▸ DATA
◇ ◇ ◇ ◇
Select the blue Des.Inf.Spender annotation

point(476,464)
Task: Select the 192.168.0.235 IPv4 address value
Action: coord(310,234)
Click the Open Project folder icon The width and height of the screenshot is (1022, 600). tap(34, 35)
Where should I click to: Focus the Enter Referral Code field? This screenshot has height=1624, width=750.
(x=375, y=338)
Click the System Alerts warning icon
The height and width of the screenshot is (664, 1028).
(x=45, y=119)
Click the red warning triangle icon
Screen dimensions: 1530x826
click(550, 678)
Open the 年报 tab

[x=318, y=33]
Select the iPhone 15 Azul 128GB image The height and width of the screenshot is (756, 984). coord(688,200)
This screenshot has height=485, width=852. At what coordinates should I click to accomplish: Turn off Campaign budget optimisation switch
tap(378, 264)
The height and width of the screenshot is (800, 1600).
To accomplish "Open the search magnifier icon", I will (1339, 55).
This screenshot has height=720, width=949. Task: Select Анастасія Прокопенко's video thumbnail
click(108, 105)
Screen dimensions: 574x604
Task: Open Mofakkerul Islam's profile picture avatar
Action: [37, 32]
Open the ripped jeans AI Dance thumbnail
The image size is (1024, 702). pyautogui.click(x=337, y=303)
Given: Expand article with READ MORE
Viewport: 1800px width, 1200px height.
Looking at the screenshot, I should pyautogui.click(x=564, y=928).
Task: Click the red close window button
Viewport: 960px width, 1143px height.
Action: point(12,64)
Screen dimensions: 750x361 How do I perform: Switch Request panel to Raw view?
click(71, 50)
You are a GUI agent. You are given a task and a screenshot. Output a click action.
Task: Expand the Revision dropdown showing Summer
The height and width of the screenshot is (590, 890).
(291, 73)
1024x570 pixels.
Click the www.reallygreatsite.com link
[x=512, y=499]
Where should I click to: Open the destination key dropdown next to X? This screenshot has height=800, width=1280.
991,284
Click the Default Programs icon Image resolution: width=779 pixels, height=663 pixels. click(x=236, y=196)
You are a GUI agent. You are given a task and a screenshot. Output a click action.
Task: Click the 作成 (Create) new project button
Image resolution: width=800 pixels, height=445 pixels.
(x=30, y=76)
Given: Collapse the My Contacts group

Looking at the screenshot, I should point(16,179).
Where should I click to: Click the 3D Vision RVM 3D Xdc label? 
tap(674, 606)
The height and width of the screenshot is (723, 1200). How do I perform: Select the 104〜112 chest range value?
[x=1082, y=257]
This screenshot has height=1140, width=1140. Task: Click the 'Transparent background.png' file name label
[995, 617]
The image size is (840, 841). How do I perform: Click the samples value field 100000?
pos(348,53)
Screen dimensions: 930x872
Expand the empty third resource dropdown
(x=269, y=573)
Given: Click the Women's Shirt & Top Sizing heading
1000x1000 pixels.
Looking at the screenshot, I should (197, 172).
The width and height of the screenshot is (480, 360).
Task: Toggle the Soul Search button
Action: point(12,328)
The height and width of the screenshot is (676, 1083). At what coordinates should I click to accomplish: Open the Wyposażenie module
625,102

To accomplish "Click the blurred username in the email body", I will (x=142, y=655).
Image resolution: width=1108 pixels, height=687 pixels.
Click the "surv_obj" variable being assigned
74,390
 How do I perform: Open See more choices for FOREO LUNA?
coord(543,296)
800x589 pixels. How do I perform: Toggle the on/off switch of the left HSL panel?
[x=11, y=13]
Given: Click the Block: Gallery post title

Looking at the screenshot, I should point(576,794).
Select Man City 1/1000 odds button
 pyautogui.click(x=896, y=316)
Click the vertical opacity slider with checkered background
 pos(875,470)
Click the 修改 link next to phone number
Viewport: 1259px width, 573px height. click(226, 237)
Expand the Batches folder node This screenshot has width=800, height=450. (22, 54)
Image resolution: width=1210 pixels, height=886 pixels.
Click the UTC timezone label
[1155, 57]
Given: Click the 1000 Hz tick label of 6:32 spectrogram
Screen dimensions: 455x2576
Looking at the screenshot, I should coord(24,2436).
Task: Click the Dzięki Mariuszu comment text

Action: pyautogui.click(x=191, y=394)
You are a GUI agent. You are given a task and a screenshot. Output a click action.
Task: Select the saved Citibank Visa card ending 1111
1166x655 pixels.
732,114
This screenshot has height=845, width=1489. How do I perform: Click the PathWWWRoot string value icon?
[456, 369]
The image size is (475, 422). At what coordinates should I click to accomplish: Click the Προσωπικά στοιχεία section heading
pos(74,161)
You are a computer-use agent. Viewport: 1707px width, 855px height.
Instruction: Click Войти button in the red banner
◇ ◇ ◇ ◇
▸ WHAT TO DO
Nothing but the lines from the one with "Task: Click the Dzięki Mariuszu comment text" through the last line of the entries should be repeated, and those exactly.

▸ SOLUTION
Task: Click the Dzięki Mariuszu comment text

Action: pyautogui.click(x=191, y=394)
You are a GUI agent. You are given a task and a screenshot. Output a click action.
Task: Select the saved Citibank Visa card ending 1111
1166x655 pixels.
732,114
This screenshot has height=845, width=1489. How do I perform: Click the PathWWWRoot string value icon?
[456, 369]
The image size is (475, 422). At what coordinates should I click to accomplish: Click the Προσωπικά στοιχεία section heading
pos(74,161)
You are a computer-use agent. Viewport: 1707px width, 855px height.
Instruction: Click Войти button in the red banner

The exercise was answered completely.